## TASKS TO PERFORM
• 1. In the blog post about knowing when a story is ready, how many months of writing did the first draft take?
• 2. Summarize the blog post about knowing when a story is ready in two sentences.
• 3. Pick up the blog post about knowing when a story is ready after its final sentence and carry it further.

## TEXT SECTION
October 5 IWSG Question: When do you know your story is ready?
You just do.
I say that like it's so easy.
But when I was writing my first book (get ready for a shameless plug here) Creating A Joyful Life: The Lessons I Learned From Yoga and My Mom , I thought the book was finished more than once. Actually probably a few times.
Finish #1: I had completed the first draft. Years of thinking about writing and 9 months of writing had finally brought me to the point I WROTE A BOOK! Life is good. I have accomplished something.
Just a couple weeks later I got the unexpected news I was getting divorced. And it was not the nice amicable kind of divorce. I was so devastated I thought my life was over and my book was crap so I literally picked up the manuscript and threw it in the trash. Dumb, I know.
About a year later I was flying home to help my dad and I found the manuscript on my hard drive. I realized my life was not over - it just needed a rewrite!
Finish #2: The rewrite is complete! My book is complete! My life isn't over! And I sent draft number 2 off to the editor. She loved it. Life is good.
And... then I had a crisis with one of my children. Book? What book? My life was consumed with doctors, hospitals, therapists, blame and tears.
This lasted probably another 6 months.
Then, and I swear this is true, I awoke from sleeping in the middle of the night and wrote the ending to my book.
Just like that. It was finished.
And, this time, I knew it was ready.

## DATA
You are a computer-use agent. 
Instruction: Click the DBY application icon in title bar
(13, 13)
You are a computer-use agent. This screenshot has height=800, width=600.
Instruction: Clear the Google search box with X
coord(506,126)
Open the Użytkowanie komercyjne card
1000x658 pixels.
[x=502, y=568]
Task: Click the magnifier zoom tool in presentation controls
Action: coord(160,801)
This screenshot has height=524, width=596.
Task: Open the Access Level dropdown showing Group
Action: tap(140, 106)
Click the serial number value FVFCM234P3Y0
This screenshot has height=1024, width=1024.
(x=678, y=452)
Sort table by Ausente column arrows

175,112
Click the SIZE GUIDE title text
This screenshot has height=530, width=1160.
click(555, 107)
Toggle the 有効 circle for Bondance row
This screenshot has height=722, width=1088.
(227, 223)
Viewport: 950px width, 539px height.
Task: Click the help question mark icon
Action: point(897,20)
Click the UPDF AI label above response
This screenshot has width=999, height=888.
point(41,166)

## SET OF ANSWERS
• 1. Nine months.

• 2. The writer thought the first book, Creating A Joyful Life, was finished more than once: first after the draft that was thrown in the trash during a devastating divorce, and again after a rewrite about a year later that the editor loved. Then a crisis with one of the writer's children took over for about six more months, until the writer woke in the middle of the night, wrote the ending, and this time knew the book was ready.

• 3.
It sure would have been nice not to have to go through those years of trauma and drama, but I can honestly say it made my book better because it made it real. Everything I wrote in that book I lived and learned. That book was truly my blood, sweat, tears, heart and soul.
I'm now in the process of contemplating book 2. It's in my head, I'm just having some trouble getting it on paper.
Hopefully it won't take so many years and so much heartache this time around.
This post is a part of the Insecure Writer's Support Group, a monthly meeting of writers who over think, under write and just want people to like them.
Hi Jennifer!
ReplyDeleteIt's a sad fact that without those down points, we don't fully appreciate the ups, and it does make it more worthwhile - just darn painful to get through!
My third novel has been an extraordinary struggle due to life changes, family deaths, etc., but I’m now in final edits. The book, although slow to take shape, has been made better by the trials I’ve gone through, and I’ve become a better writer during the course of writing the novel. Not easy, but in the end, win-win.